Now, there is already a pending lawsuit challenging the overall adequacy of state funding in New York specifically for high need cities (brought by the state’s small city school districts).

More recently however, we’ve been hearing of two separate cases.

First, we have the state teacher’s union (as reported) suing the state over the imposition of the property tax cap, which, in effect prohibits many districts from making up the difference from the aid they’ve been screwed out of for the past several years – the aid that in theory – by the state’s own definition of its foundation formula – would provide for a sound basic education. That formula was implemented specifically to comply with a previous court order in Campaign for Fiscal Equity. 

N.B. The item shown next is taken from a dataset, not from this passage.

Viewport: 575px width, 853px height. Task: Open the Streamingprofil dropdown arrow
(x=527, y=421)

Next, we have the lawsuit brought on behalf of children in New York City schools challenging the state’s authority to reduce the city’s funding by $250 million for non-compliance with adopting a teacher evaluation policy.

So far, it would appear that this argument has achieved a positive, immediate response from the judge, who a this stage has blocked the state funding reduction.
As laid out in full here: http://schoolfunding.info/wp-content/uploads/2013/02/Memorandum-of-Law-in-Opp-to-App-for-Prelim-Inj1.pdfAnd as characterized here: http://schoolfunding.info/2013/02/miriam-aristy-v-state-of-new-york/

Assistant Attorney General Steven Schulman described the $250 million that the state will cut from NYC schools as a “drop in the bucket” and argued that it was not great enough to have any effect on schools’ ability to provide a sound basic education.

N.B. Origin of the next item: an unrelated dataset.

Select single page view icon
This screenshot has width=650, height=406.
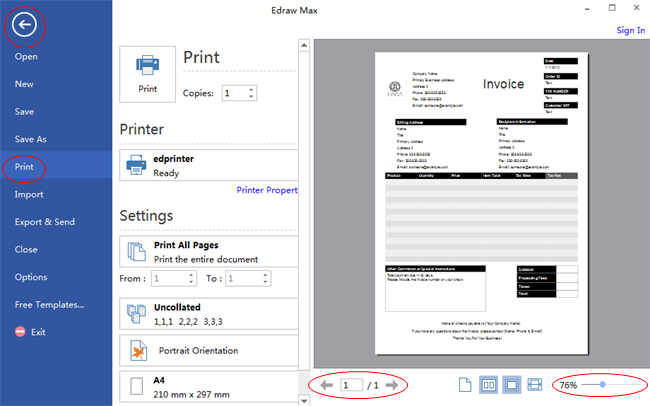coord(465,385)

The state’s defense of its actions is essentially that $250 million really isn’t that much money for New York City and certainly doesn’t deprive NYC schoolchildren of receiving their constitutionally mandated sound, basic education. And that forcing the state to provide the $250 million would undermine their authority. That is, their authority to deprive kids of their constitutionally mandated sound basic education! ? ! ? huh? Now, this is all part of legal maneuvering. Yeah… it would be difficult for NYC to show that holding back this additional 3.3% state funding tips the scales on whether the city can provide a sound basic education. As such, how can the court reason intervening and forcing the state to give this money back?
But that’s only if we set aside that the state of New York is already depriving New York City schoolchildren of 38% of the aid that should be allocated to the city based on the state’s own formula for what the city needs to provide a sound basic education. And that was a bogus, low-balled estimate to begin with. Here’s my quick run down on state aid shortfalls in 2012-13 – with respect to the state’s own estimates – for small city districts and for New York City:

Foundation Aid, Foundation after GEA expressed in Thousands (‘000s)Slide1New York City is being shorted about 3.4 billion in aid to achieve what the state has defined as “sound basic” funding. That’s about 38% of their total foundation aid.  That share is even larger for some small city districts. This next table shows that this amounts to thousands per pupil. Slide2 Sure, the loss from the teacher evaluation debacle amounts to a few hundred per pupil. But hey, what’s the harm? NYC is already being shorted over $3,000 per pupil.By the state’s logic, we, and the sitting judge are asked to ignore that the bucket into which that drop is to fall (or not) is nearly half empty (no, not half full… well… actually… about 62% full) to begin with.  That the murder who stabs to death a victim one day, and comes back to stab the already dead body one more time the next, is not guilty of any marginal crime for his actions on the second day.Perhaps not in the final legal analysis. I’ll leave that for the judge to figure out. But in my view, it’s still pretty damned offensive.